COMO OS POVOS
EM GUERRA
Indutores da eliminação humana, sem julgamento e sem motivação real, por policiais e militares, Jair Bolsonaro e Wilson Witzel não tiveram coragem de dar sua opinião sobre o fuzilamento de um homem de bem, o músico Evaldo dos Santos Rosa.
O primeiro não foi capaz sequer de emitir uma palavra a respeito, mesmo que pedida. O governador fluminense fugiu pelo caminho das frases feitas: "Não me cabe fazer juízo de valor".
Não só cabe: é obrigação dos dois, submetidos a exigências funcionais que se sobrepõem à covardia moral e à fuga política.
O crime foi cometido no estado do Rio, em circunstâncias que exigiam diversas providências do governante estadual e prontas satisfações aos seus, digamos, governados. O crime foi cometido por soldados do Exército, em atividade armada, e, portanto, sob responsabilidade federal da Presidência da República.

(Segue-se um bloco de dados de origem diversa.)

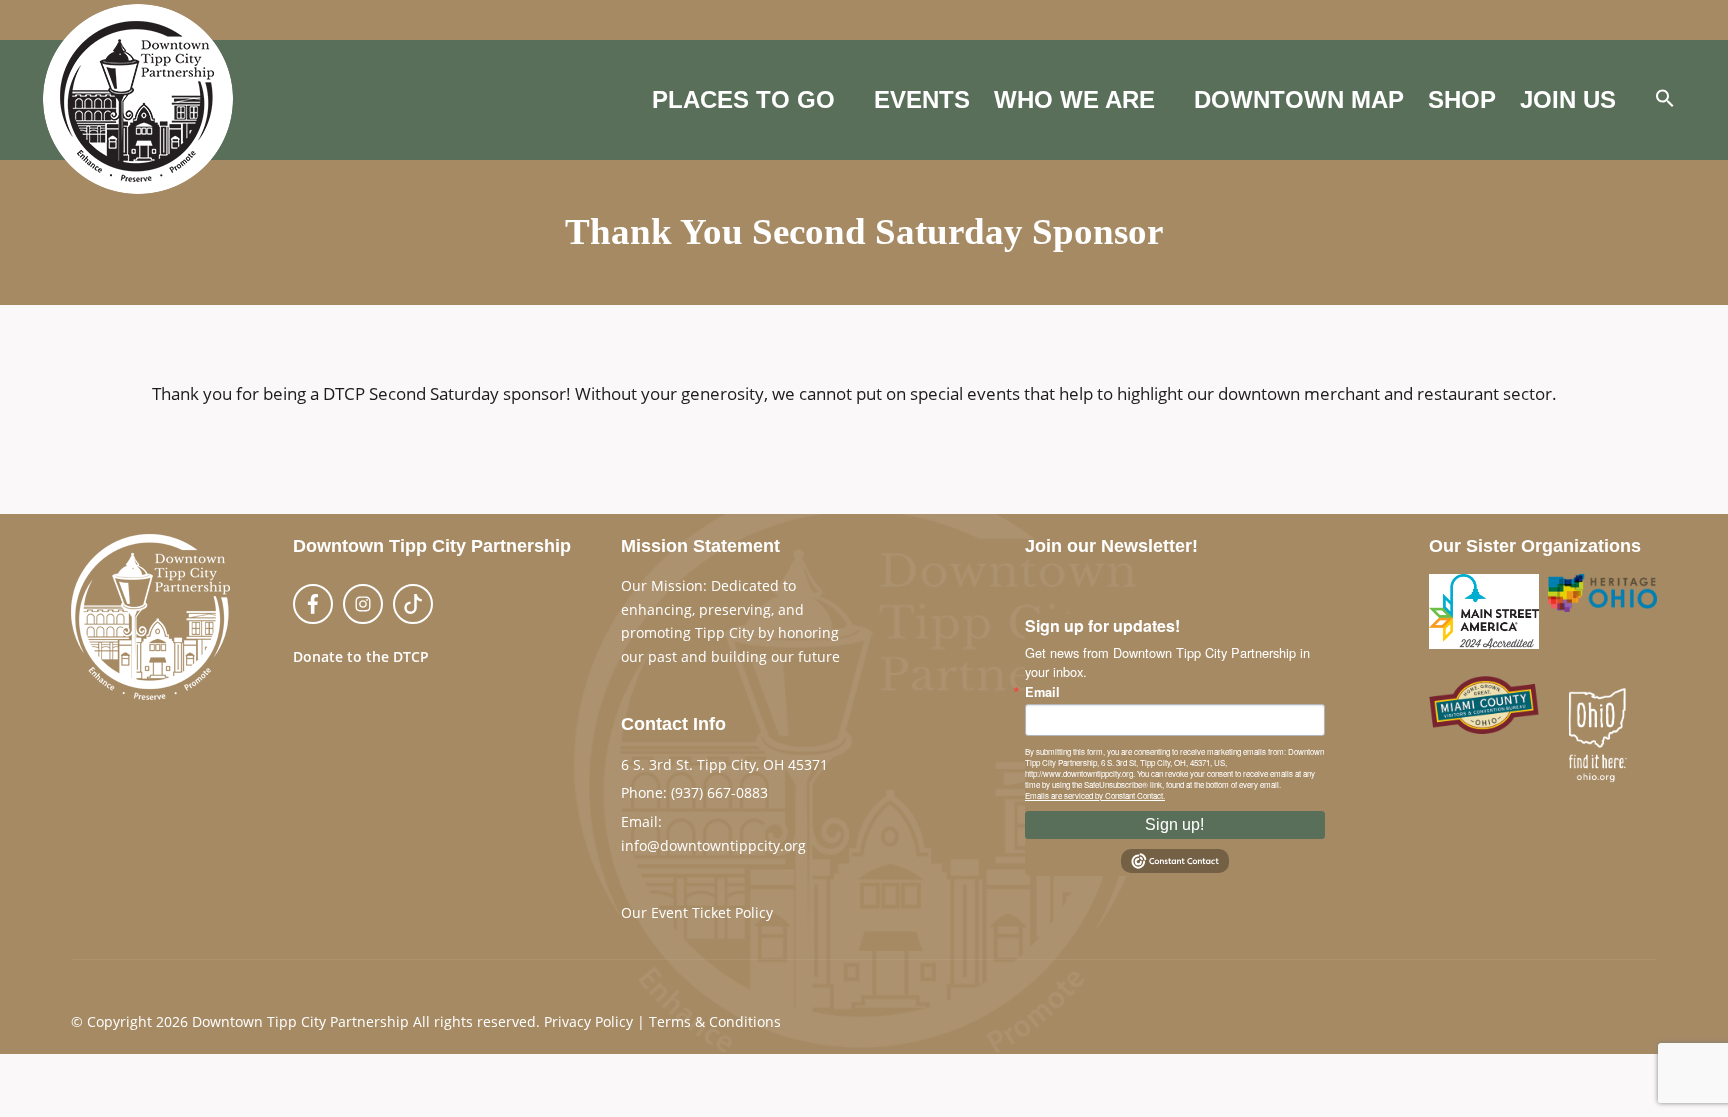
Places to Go (743, 99)
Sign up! (1174, 824)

Tudo a ver, nada a declarar... |
As omissões de Bolsonaro e Witzel foram noticiadas, no nível de atos reprováveis sem maior relevância. Até porque o crime está repleto de elementos deprimentes, em sua ocorrência e à sua volta.
À parte a incidência trágica e injusta sobre a família de Evaldo, um dos mais relevantes elementos está tão fora do episódio quanto nós outros. Está em nós.
Sem palavras aveludadas: o que causou escândalo e indignação não foi o assassinato oficioso de um inocente, foi o número de tiros. Todas as reações, procedentes de todo o noticiário, centraram-se nos 80 tiros do ataque.
Claro, 80 tiros foram uma loucura bárbara. Fossem três, quatro, entrariam na sequência catalogada dos crimes atuais. Surpreso com o ataque a tiros contra pessoas pacíficas num carro ninguém poderia ficar, no Rio e em vários estados. A motivação diferente não distingue a facilidade e a frequência com que bandidos e policiais cometem esses ataques. Mas 80 tiros criam uma diferenciação. Fazem escândalo, revoltam, deprimem.
O velho Oeste agora é aqui |
O que tal peculiaridade e a reação decorrente nos dizem é o elemento deprimente de que nós outros, alheios ao crime, vamos nos tornando portadores: a criminalidade urbana se incorpora ao nosso cotidiano, à nossa normalidade. Em uma convivência natural com o nosso viver.
É preciso um componente ainda não frequentador das notícias, para dar a um episódio criminal o poder de nos escandalizar e indignar. E quase dispor-nos a cobranças.
A morte de Marielle, mas não a do seu motorista, já nos dissera isso. No Rio mesmo, e no Brasil afora, políticos e ativistas sociais estão morrendo na mira de assassinos, sem provocar mais do que pequena notícia, cada vez mais rara, e um instante de lástima.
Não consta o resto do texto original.